Лесков! Он гнил там, не мог больше выдержать и ушел… Майерский был во власти собственных мыслей, они душили и жгли его. В их небольшой группе, кроме него и горбатого Бадё, был Чернек. Они вместе скрывались в горах за Лесковом, поросших высокими елями.
«В Лескове у меня жена и мальчик, — часто повторял Чернек, он сам ни разу не заходил в Лесков и прочим запретил. — Там опасно, деревня на проезжей дороге. Там всегда стоят немцы. Я не хочу причинить несчастье жене и малышу. И не вернусь туда, пока война не кончится. И вы не думайте даже о Лескове».
Случилось раз, что Майерский не смог больше выносить боль и жжение в глазах от яркого снега и голубизны. У него разболелась голова, и он, покинув караул, вернулся в блиндаж.
— Тебе что, надоело? — напустился на него Чернек. — А рядом с юбкой дольше бы продержался?
— Я не могу больше стоять, — ответил Майерский, — так жжет, прямо подыхаю.
— И подыхай, — отрезал Чернек.
— Почему ты так говоришь, Мишо?
— А если б у всех у нас разболелись глаза, что тогда, кто б караулил?
Тогда Майерский решился уходить окончательно, и, если представится возможным, уходить в Лесков. А ведь он мог бы уйти в любое место, только сюда, в Лесков, не должен был идти, только не здесь должен был прятаться.
Из кухни слышался стук зыбки, всхлипывания мальчика и гудящий в печке огонь.

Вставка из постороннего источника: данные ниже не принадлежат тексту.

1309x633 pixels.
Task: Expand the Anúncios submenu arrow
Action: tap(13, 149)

Видно, что-то стряпает, подумал Майерский, и все тело его залила горячая волна стыда, только мокрые холодные ноги не согрела она, слишком уж они закоченели. Лицо его стало гореть еще сильнее. Он чаще задышал. Из кухни послышался стук сковороды о плиту. Только по звукам — стукнув, качнулась зыбка, загудел огонь в плите, звякнула о железо сковорода — он представлял, как Зита стоит у плиты и качает ногой зыбку. Голод наполнил рот Майерского слюной. Зита Фуркова, Рагалова… она еще кормить его собирается… Майерский как будто бы сразу окунулся в давнюю свою жизнь. Зита, ведь это она… В 1933 году, когда ей было восемнадцать лет, она с матерью работала в Чехии в большом поместье возле Радотина, где Майерский служил управляющим. Майерский в первый раз устроился на такое место и начал хозяйствовать так, как советовал ему его предшественник.

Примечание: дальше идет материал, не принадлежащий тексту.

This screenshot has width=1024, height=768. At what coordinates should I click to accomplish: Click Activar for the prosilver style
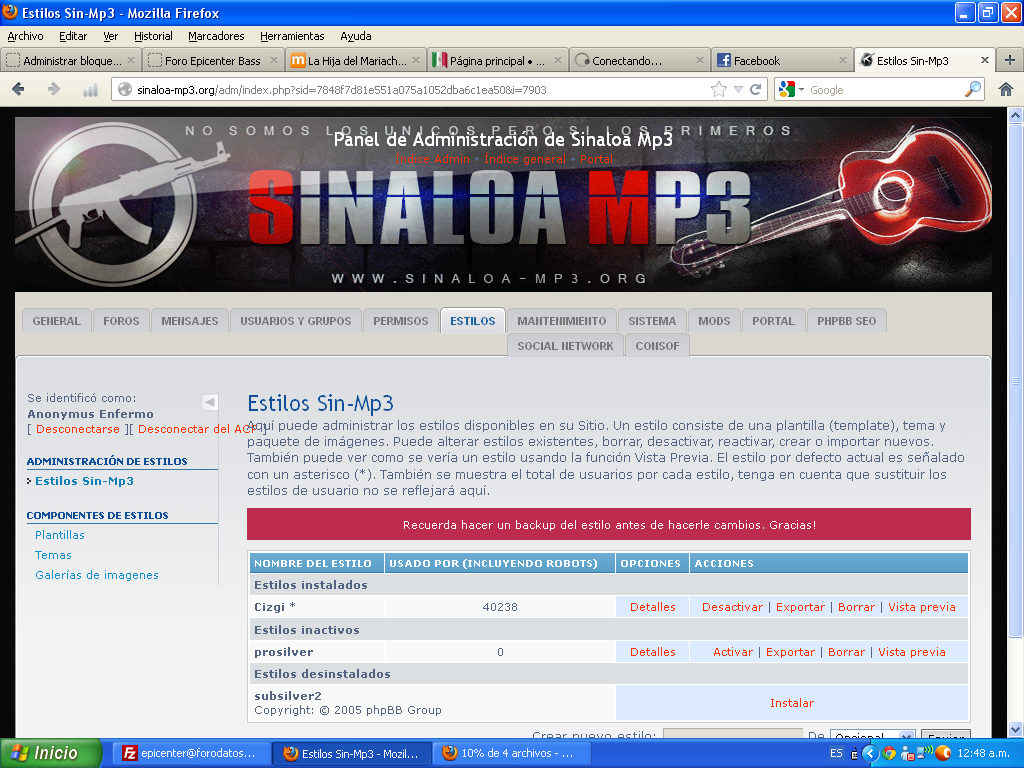[733, 652]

«Ты только ничего не бойся, Йожо! Успевай поворачиваться — тогда будет у тебя и мука, и сало и мясо, да и насчет этого самого, если придет охота…» Майерский убедился, что добрый человек не желает ему зла и что не послушаться такого совета здесь, в Радотине, было бы ошибкой. Ну он и поворачивался — не стеснялся. Он призвал Фуркову и ее восемнадцатилетнюю Зиту, гибкую девушку с каштановыми вьющимися волосами, и сказал, глядя на Зиту:
— Вы не будете ходить в поле, станете стряпать, но как следует и побольше, чтобы все ели вволю, сколько хотят! — и Майерский подмигнул Зите.
Фуркова и ее Зита были на свете одни-одинешеньки. Фурко умер, а Зитины четыре старшие сестры повыходили замуж за таких людей, у которых Фуркова жить не хотела. Она говорила, что лучше будет батрачить вместе с Зитой, пока хватит сил, а когда выдаст Зиту замуж, станет жить с ней, потому что любит ее больше всех. Обе — и Фуркова, и Зита — обрадовались словам Майерского. Они и еще две девушки стряпали на сто двадцать работников, которые были под началом Майерского. И работникам, и Фурковой, и ее Зите неплохо жилось тогда в Радотинском поместье. Да, он давно знает Зиту, и ему нечего стыдиться, что она спрятала его… Он ушел сюда, в Лесков, тут-то не станут его искать товарищи…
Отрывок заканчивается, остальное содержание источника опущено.